━━━━━ Given data ━━━━━
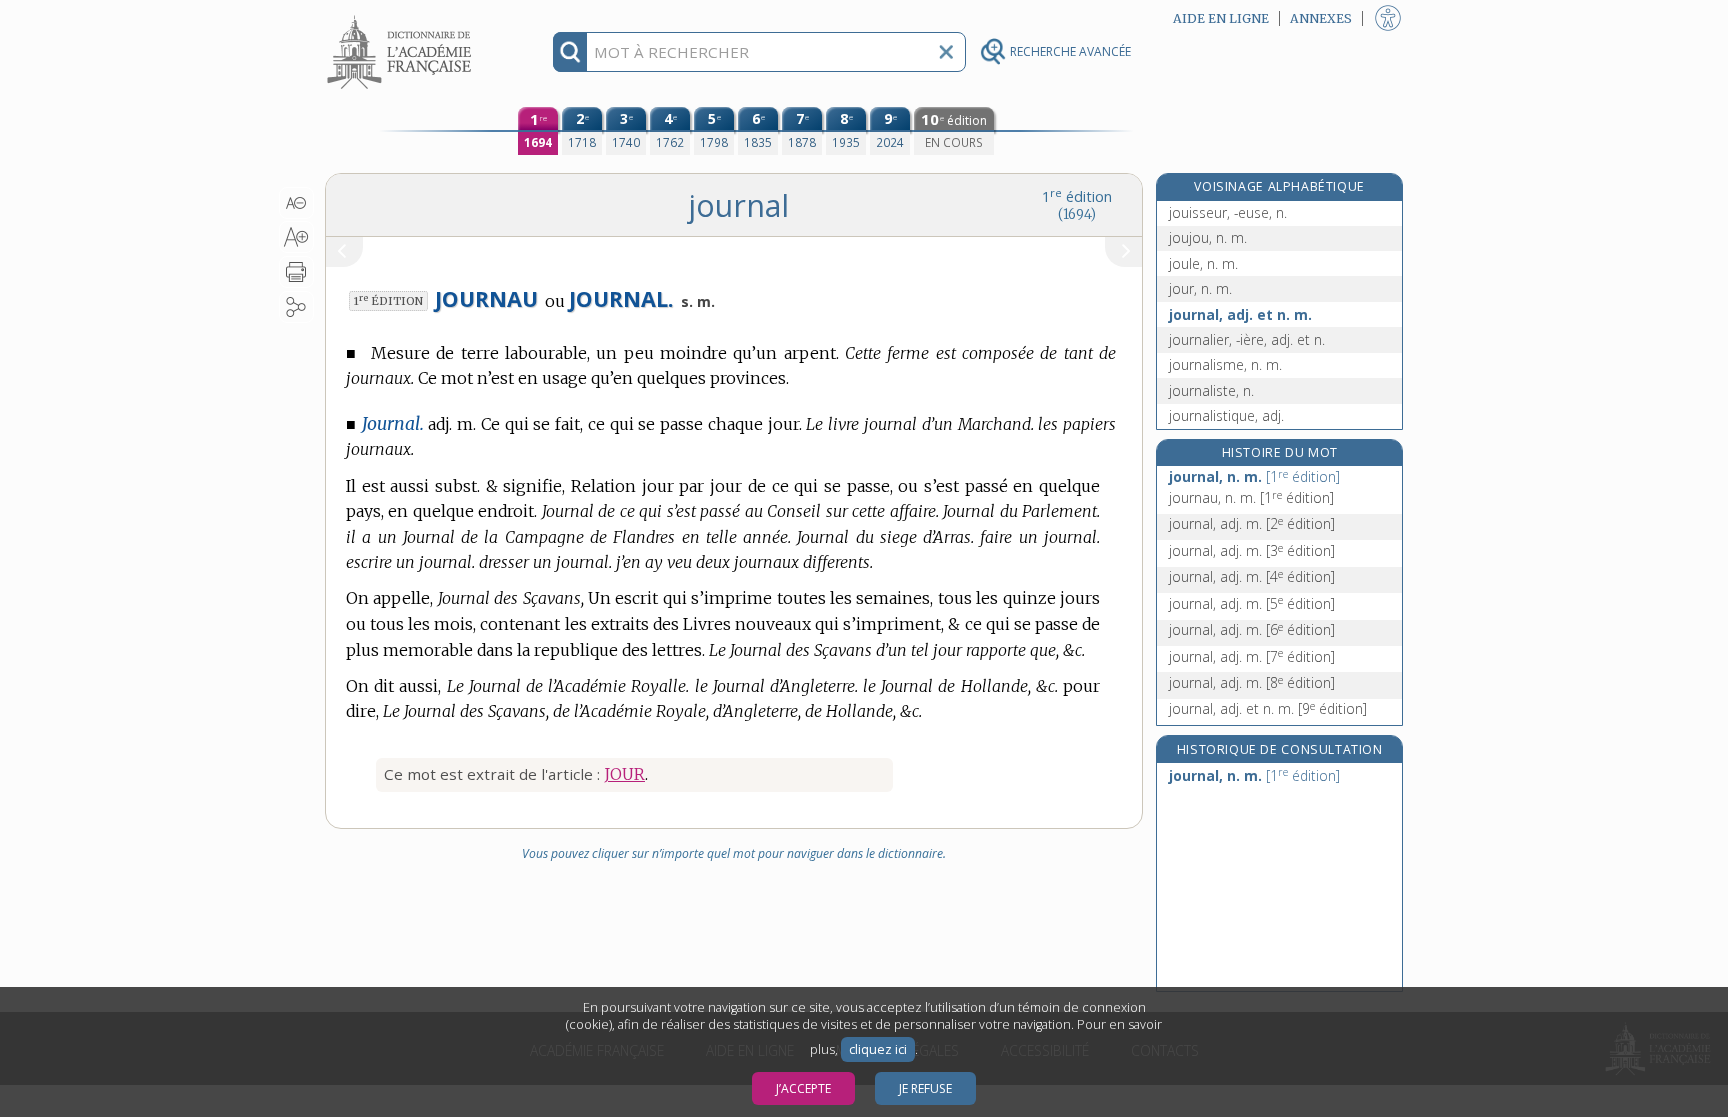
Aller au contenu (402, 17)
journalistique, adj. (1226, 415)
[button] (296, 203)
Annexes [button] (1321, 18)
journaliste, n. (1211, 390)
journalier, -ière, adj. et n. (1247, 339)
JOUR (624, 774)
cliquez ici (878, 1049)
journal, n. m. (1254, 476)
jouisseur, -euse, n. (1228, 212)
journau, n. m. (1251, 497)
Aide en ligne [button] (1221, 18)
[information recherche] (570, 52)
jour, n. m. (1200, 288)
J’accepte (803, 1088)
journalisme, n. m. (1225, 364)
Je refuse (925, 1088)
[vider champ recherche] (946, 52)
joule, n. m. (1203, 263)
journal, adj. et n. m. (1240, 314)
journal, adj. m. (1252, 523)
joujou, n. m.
━━━━━
• Goal of the exercise: Lines in the records above that carry the word "recherche" are to be located and copied.

• Output:
[information recherche] (570, 52)
[vider champ recherche] (946, 52)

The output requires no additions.